| Your goal |
Continue the article below about Glenn Frey's album No Fun Aloud, starting after its last sentence.

No Fun Aloud is the debut solo studio album by Glenn Frey. It was released in 1982 on Asylum.

The album reached #32 on the charts and contained two top 40 singles, "The One You Love" and "I Found Somebody". The album was certified Gold by the RIAA, selling over 500,000 (half a million) copies in the United States.

Critical reception
AllMusic critic Mike DeGagne wrote that "it's Frey's perfectly guided vocals and impeccable talent for crafting laid-back love songs that make[s] the album noteworthy ... With Frey's own production assistance, No Fun Aloud stands up as a modest debut album." The Rolling Stone Album Guide called No Fun Aloud "a predictably slick solo debut in [Frey's] old band's party-boy mode." The Globe and Mail called it "remarkably uninspired and joyless," writing that "by and large, the songs are of the John David Souther school of no-melody dirge—the type of thing that gives California music a bad name." The New York Times deemed it "an agreeable, well-crafted little record."

Track listing
All songs by Glenn Frey and Jack Tempchin, except where noted.

| Stored rows |
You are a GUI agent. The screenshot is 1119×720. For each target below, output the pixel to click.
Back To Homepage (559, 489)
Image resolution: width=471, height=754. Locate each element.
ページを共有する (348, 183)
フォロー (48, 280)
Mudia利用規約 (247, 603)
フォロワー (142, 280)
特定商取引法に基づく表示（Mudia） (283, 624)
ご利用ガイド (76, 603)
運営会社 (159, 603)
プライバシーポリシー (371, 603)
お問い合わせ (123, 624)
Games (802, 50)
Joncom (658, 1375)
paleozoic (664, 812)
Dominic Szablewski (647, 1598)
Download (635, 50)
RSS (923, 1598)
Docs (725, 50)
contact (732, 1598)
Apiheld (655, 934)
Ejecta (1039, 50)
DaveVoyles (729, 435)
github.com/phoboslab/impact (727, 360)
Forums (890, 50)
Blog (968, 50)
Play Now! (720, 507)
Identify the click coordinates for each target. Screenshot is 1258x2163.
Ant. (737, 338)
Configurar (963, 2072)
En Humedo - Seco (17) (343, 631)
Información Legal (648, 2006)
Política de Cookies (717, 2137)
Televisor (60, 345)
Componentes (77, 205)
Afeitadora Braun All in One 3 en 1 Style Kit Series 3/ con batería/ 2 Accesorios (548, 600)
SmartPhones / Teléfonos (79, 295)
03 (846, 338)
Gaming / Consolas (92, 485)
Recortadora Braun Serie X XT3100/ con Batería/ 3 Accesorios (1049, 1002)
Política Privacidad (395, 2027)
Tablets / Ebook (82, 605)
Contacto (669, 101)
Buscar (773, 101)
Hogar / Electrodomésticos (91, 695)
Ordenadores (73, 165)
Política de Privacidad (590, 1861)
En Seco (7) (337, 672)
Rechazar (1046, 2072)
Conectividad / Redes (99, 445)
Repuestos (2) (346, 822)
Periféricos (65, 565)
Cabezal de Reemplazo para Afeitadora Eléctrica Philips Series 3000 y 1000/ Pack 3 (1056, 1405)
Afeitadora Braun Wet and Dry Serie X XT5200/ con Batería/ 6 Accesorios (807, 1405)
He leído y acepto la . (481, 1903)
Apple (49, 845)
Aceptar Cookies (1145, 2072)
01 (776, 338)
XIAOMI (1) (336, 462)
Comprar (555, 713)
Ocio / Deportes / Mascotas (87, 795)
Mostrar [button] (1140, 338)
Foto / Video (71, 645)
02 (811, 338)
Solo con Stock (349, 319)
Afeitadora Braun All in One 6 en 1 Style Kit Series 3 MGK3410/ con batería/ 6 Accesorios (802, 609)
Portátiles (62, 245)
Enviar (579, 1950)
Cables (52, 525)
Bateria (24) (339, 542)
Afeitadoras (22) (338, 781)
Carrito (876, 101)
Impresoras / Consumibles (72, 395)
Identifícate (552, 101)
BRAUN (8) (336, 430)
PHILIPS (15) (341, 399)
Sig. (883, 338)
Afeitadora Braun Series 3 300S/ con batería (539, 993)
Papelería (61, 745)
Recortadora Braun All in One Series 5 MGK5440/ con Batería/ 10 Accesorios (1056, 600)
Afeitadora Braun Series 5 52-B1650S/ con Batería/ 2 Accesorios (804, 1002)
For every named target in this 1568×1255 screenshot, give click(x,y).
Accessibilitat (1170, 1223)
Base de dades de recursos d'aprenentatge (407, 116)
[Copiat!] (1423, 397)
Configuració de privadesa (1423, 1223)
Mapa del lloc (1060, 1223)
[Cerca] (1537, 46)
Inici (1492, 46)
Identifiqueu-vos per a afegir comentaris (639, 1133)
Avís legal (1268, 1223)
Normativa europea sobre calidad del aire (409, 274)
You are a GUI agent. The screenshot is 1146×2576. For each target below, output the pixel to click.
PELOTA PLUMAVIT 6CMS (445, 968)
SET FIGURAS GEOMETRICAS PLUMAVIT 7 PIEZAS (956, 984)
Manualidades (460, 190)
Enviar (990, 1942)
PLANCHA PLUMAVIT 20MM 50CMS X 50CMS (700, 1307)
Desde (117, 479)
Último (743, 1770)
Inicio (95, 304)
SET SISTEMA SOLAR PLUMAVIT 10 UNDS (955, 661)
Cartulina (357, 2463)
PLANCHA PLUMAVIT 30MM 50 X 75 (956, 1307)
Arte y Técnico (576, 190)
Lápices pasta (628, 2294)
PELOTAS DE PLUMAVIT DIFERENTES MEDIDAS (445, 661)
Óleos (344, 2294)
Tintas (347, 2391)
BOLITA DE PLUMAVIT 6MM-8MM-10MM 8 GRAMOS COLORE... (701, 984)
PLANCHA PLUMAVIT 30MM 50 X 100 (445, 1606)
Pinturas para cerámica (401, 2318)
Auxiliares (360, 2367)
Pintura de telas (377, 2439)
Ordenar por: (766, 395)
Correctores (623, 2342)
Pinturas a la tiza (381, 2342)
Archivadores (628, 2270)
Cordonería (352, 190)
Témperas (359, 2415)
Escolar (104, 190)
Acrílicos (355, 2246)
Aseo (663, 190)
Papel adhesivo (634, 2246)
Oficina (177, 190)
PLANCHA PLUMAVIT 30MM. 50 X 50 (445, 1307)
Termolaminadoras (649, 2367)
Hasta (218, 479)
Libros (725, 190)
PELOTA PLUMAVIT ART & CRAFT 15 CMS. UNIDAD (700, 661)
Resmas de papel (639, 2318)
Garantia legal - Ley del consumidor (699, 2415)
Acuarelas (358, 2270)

| Answer |
Personnel 

 Glenn Frey – lead vocals, organ (1), lead guitar (1, 3, 4, 8), electric piano (2, 5, 7, 8), guitar (2, 5, 10), bass (2, 9), drum machine programming (2, 9), acoustic piano (3), backing vocals (4, 10), all other instruments (9), clavinet (10), synthesizers (10)
 David "Hawk" Wolinski – synthesizers (1, 10), organ (4, 6, 7, 8)
 Clayton Ivey – acoustic piano (6)
 Allan Blazek – additional keyboards (10)
 Josh Leo – guitar (1, 3)
 Danny Kortchmar – guitar (4)
 Duncan Cameron – electric guitar (6, 7, 8)
 Wayne Perkins – acoustic guitar (7)
 Bryan Garofalo – bass (1)
 Bob Glaub – bass (3, 5, 10)
 Roberto Piñón – bass (4)
 David Hood – bass (6, 7, 8)
 Michael Huey – drums (1, 3, 4, 10)
 John Robinson – drums (5)
 Roger Hawkins – drums (6, 7, 8), bells (7, 8)
 Steve Forman – percussion (5, 9)
 Al Garth – tenor saxophone (1)
 Jim Horn – tenor saxophone (2)
 Ernie Watts – saxophone (2)
 The Heart Attack Horns (5):
 Greg Smith – baritone saxophone
 Bill Bergman – tenor saxophone
 Jim Coile – alto saxophone
 John Berry, Jr. – trumpet
 Lee Thornburg – trumpet, horn arrangements
 Ronnie Eades – saxophone (6)
 Harvey Thompson – saxophone (6)
 Jim Ed Norman – string arrangements (2, 7), horn arrangements (5)
 The Monstertones – backing vocals (3)
 Marcy Levy – backing vocals (4)
 Bill Champlin – backing vocals (4)
 Tom Kelly – backing vocals (4)
 Julia Waters – backing vocals (8, 10)
 Maxine Waters – backing vocals (8, 10)
 Oren Waters – backing vocals (8, 10)

Production
 Producers – Glenn Frey, Allan Blazek and Jim Ed Norman.
 Recorded by The Wlider Brothers
 Engineers – Allan Blazek and Steve Melton
 Assistant Engineers – Ray Blair, Glenn Frey, George Gomez, Ben King, Mary Beth McLemore and Jay Parti.
 Mixed by Allan Blazek at Bayshore Recording Studios (Coconut Grove, FL).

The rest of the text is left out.